# Hi, new to this site!



## MAC_addict_77 (Sep 14, 2005)

Just wanted to say a quick hello. I found this site on MUA.com and love it here. I am totally in love with MAC and am amazed at some of you girls' collections. 
My name is Monika but you can call me Moni, I am 28 and live in Springfield, MO. I am very happily married and we have a beautiful 4 year old daughter. I look forward to getting to know you guys


----------



## Juneplum (Sep 14, 2005)

welcome to specktra moni!!


----------



## MAC_addict_77 (Sep 14, 2005)

Thank you!


----------



## user4 (Sep 14, 2005)

WELCOME MONI... hope u enjoy!!!!!!! im pretty sure you will though. Looking forward to seeing pics of you FOTDs and of your beautiful baby girl!!!


----------



## Janice (Sep 14, 2005)

Welcome to Specktra Moni, it's a pleasure to have you here. Please let one of the staff know if you need assistance with anything.


----------



## NIXIE (Sep 14, 2005)

Glad you could join us!!!


----------



## Shawna (Sep 14, 2005)

Welcome to Specktra


----------



## user2 (Sep 14, 2005)

Hey Moni and welcome to Specktra!

I'm sure you'll have fun here!


----------



## Hikaru-chan (Sep 14, 2005)

Welcome to Specktra.


----------



## mac_obsession (Sep 14, 2005)

Welcome to Specktra Moni


----------



## MAC_addict_77 (Sep 14, 2005)

Thank you guys, you are all too sweet


----------



## colormust (Sep 14, 2005)

welcome  : D


----------



## singinmys0ng (Sep 17, 2005)

Welcome to Specktra!!


----------

Supplied material:

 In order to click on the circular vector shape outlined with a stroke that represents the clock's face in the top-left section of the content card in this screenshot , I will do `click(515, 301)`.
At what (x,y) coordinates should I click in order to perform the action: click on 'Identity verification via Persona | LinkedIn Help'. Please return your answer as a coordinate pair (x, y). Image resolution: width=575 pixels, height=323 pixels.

...

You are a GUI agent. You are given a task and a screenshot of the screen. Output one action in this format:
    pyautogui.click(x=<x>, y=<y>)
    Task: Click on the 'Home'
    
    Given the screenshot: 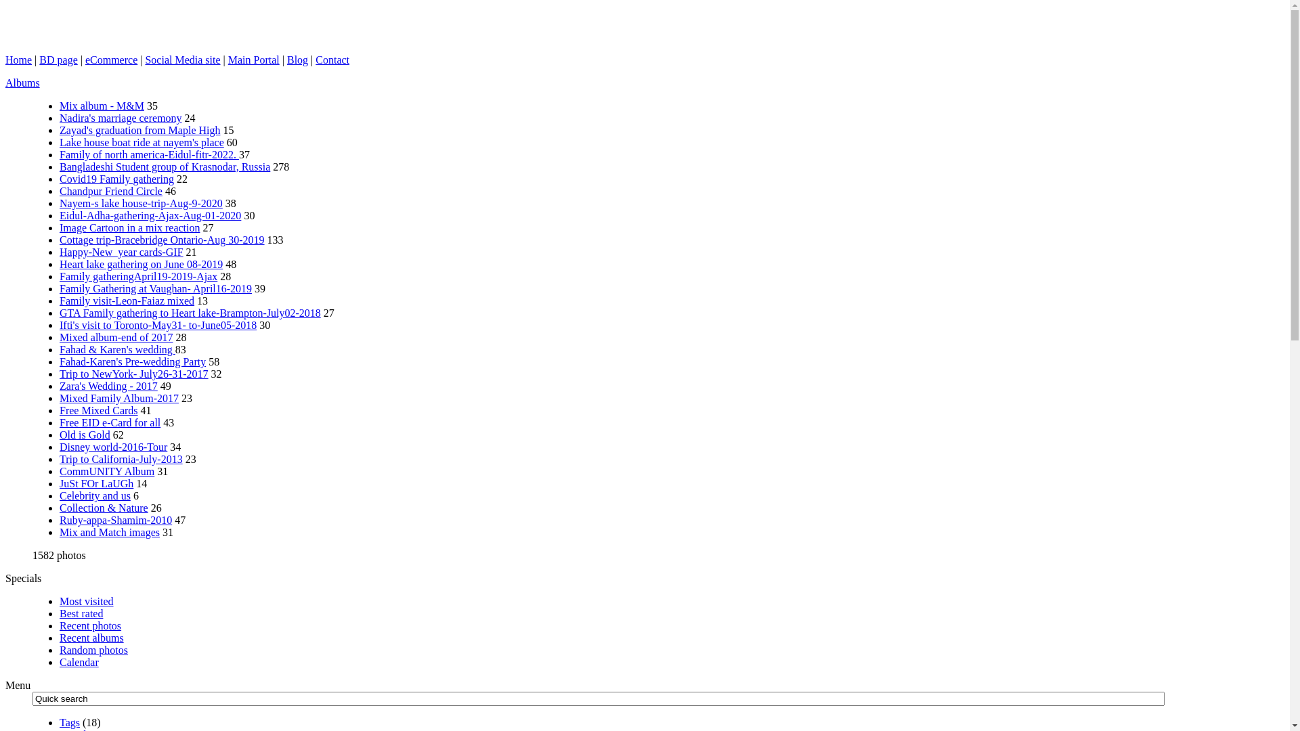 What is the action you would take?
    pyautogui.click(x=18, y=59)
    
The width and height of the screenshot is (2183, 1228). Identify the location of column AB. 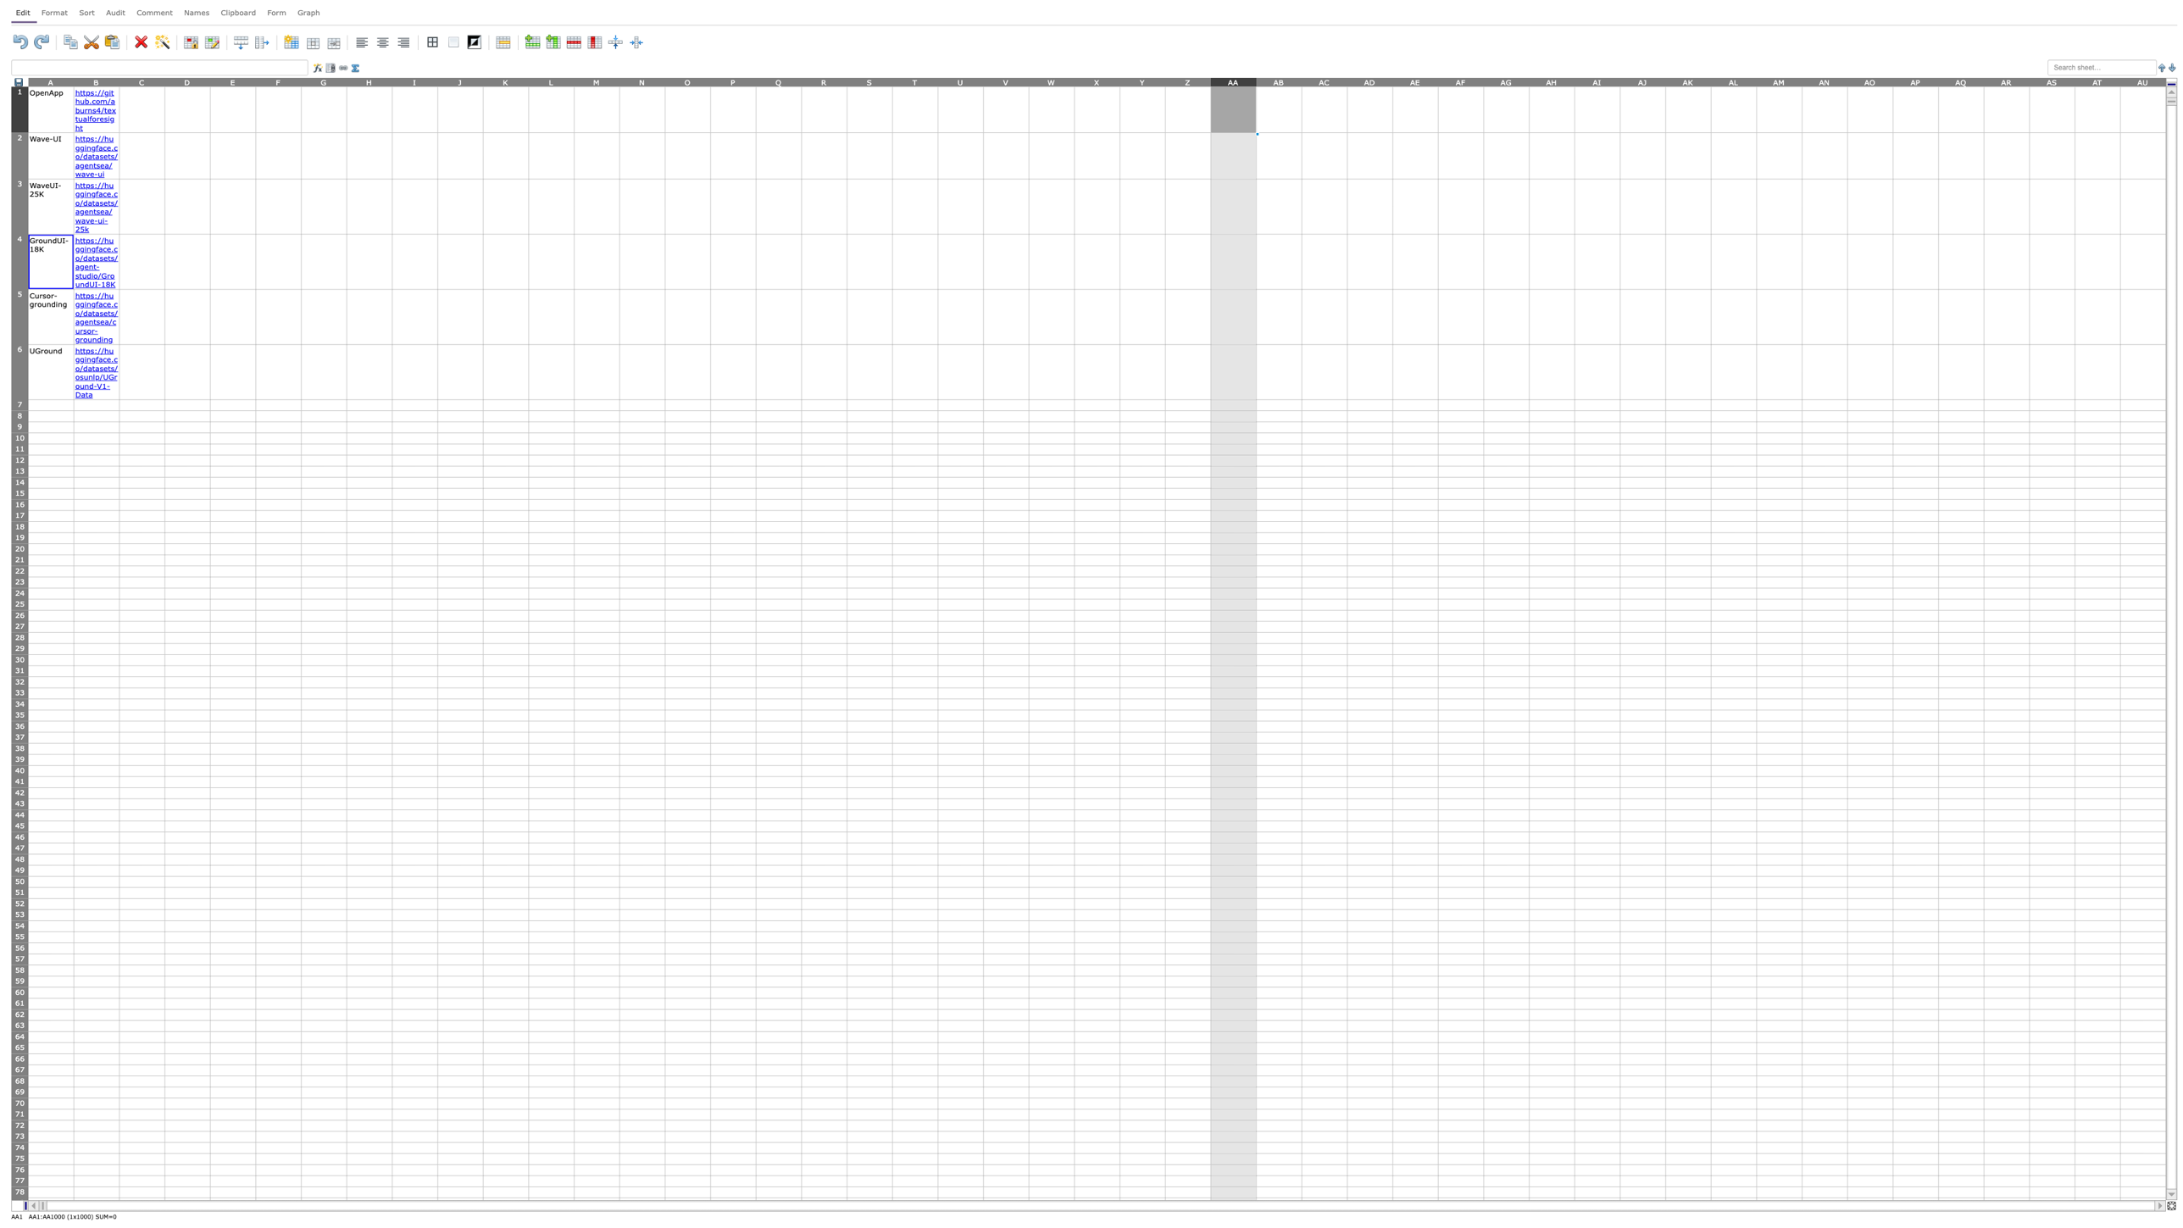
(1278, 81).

Stated exercise:
Please return the stretch of the welcome thread from "Just wanted to" through "Juneplum (Sep 14, 2005)", copied word for word.

Solution to the exercise:
Just wanted to say a quick hello. I found this site on MUA.com and love it here. I am totally in love with MAC and am amazed at some of you girls' collections. 
My name is Monika but you can call me Moni, I am 28 and live in Springfield, MO. I am very happily married and we have a beautiful 4 year old daughter. I look forward to getting to know you guys


----------



## Juneplum (Sep 14, 2005)